Saturday, February 23, 2019

A Higher Plan

The brain is amazing.  I think you will agree when you consider all the functions it performs just to get you through each day.  Each lobe has specific jobs and interpretations, and yet, they still must coordinate in complex relationships to relay information.  No area is an island.

It's interesting to note that our identity is locked in brain waves, our emotions locked in chemicals, so that adjustments, even minor ones, may alter who we are known to be.

Does it then scare you that we seem fragile?  Our very selves wrapped up in chemicals, neurons, and complex pathways that might not always function just right.  We think that is a yet future concern if we are "young," but it is possible that tomorrow we wake and find it not be the case.

God has not often presented trial to me in the form of illness or medical need.  I lead a relatively healthy life to this point, for which I am thankful, but in recent months and weeks I have been feeling unwell as I shared in an earlier post.  I received a diagnosis yesterday and treatment and management are now under way.  I am taking some prescribed medication and it is already having an effect. Tiny white pills are actually changing me.  It's fascinating, truly, what the body and mind do and how we respond.

As a nursing assistant, on clinical rotation I worked in an Alzheimer's unit.  It was far from a pleasant experience.  I was seven months pregnant and one of the patients became irate and began shoving and hitting me.  My balance wasn't great because I am a short person and by this point in my pregnancy my center of gravity was difficult to locate.  All ended well, without serious consequence, but I never forgot her face.  How upset she was.  How completely lost and alone.  How she then rocked and hugged all eight of her baby dolls which I was told seemed to represent her children.  She thought I was going to hurt her child, and while her mind was struggling with reason, her protective instincts were intact, and perhaps overcompensating for the lack of clear thought.
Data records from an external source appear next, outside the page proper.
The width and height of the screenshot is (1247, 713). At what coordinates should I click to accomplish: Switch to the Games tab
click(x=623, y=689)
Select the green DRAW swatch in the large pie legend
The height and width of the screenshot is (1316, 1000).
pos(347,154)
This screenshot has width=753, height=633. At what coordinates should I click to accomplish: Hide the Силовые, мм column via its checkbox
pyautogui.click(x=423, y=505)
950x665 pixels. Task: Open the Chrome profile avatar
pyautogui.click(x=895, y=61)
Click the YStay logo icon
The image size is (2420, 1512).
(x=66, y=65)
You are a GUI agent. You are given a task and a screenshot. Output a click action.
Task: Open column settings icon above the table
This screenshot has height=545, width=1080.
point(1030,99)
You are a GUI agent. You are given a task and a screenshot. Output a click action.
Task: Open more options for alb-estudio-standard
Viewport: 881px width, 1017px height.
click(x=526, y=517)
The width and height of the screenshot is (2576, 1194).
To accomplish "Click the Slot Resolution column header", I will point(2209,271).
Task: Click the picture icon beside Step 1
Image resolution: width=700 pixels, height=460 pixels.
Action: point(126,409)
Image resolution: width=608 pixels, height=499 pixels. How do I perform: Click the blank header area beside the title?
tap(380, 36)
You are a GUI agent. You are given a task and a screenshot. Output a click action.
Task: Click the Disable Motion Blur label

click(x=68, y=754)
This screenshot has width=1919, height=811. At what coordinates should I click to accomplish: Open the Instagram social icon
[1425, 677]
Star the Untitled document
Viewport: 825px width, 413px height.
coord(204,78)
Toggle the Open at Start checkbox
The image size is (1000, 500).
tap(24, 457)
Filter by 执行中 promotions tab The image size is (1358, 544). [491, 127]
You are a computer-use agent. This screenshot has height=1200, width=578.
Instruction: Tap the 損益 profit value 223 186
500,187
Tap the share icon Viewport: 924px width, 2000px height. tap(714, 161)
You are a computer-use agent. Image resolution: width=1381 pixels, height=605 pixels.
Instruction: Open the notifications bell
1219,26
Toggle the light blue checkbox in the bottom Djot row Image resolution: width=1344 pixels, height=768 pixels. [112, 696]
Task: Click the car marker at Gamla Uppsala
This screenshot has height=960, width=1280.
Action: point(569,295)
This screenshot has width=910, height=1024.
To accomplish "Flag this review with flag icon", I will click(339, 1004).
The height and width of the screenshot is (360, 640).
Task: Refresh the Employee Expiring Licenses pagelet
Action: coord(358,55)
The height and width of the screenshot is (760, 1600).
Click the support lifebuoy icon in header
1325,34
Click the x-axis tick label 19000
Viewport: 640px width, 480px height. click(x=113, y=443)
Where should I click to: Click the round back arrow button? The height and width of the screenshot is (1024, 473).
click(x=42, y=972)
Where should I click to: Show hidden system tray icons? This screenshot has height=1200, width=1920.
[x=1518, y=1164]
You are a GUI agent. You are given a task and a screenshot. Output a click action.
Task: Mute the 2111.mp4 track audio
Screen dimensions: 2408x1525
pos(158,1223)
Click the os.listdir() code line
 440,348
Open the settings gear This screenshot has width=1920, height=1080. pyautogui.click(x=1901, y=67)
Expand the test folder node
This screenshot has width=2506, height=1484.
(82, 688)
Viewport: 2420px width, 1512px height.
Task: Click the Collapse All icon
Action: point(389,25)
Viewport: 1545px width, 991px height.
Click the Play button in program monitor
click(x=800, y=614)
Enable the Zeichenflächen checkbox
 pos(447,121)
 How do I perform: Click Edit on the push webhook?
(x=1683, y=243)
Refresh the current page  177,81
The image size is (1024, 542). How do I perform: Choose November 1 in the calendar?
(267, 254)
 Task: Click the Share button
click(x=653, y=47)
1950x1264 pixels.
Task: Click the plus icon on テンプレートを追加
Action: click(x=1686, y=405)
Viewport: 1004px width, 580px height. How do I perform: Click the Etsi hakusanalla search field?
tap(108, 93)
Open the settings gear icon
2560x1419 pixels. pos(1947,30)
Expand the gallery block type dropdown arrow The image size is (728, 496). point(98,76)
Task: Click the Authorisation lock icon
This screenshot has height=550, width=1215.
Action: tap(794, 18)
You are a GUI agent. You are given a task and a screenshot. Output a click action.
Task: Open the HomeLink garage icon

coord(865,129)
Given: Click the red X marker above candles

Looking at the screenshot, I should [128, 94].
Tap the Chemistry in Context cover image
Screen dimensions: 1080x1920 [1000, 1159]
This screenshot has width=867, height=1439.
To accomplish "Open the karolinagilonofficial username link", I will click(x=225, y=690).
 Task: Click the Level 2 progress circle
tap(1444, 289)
Maybe somehow deep inside she knew this wasn't quite right or perhaps her mind was so shrouded in grey that it was not possible to decipher any of it.  I think about her.  I wonder what she was like at forty.  I wonder about her eight children.  Once her mind was clear, and her life, vibrant, I suspect.

Movies are dedicated to the topic.  The Notebook being quite popular with the ladies.  Of course it is enchanting to think that someone will love you even when you've lost yourself.  Of course we want to believe that someone will stay the course because they still know you.

I think losing the person you know yourself to be would be so painful.

I think being lost inside yourself would be so lonely.

And, yet, I believe that there are people walking around looking "normal" but feeling these exact feelings.  People I see every day, uncertain, lonely, and worse, unloved.

The mind is a powerful thing.  We are wrapped up in our emotions, neurons, and chemical balance.  But we are also managers of our souls.  A deep part of us that is looking for answers, seeking hope and life.  I believe the soul overrides and outlives the temporal.  I believe the soul lives forever.  The hope I have in mine is what spurs me to help the lonely, to show certainty, and to love.

We are not guaranteed to keep ourselves just as we are.  Time will change us.  Our strongest thing - our mind and will can be altered.

But our soul.  That can be kept by God above.  See a higher plan, dear friend, in this world.  Seek hope and life to fill your soul.

Tell the stories. Make the confessions.  Free yourself from the chains that would bind you.

Grace we cannot understand will meet you.

Your life will never be the same.

I leave you with a quote:
"To love another person is to see the face of God."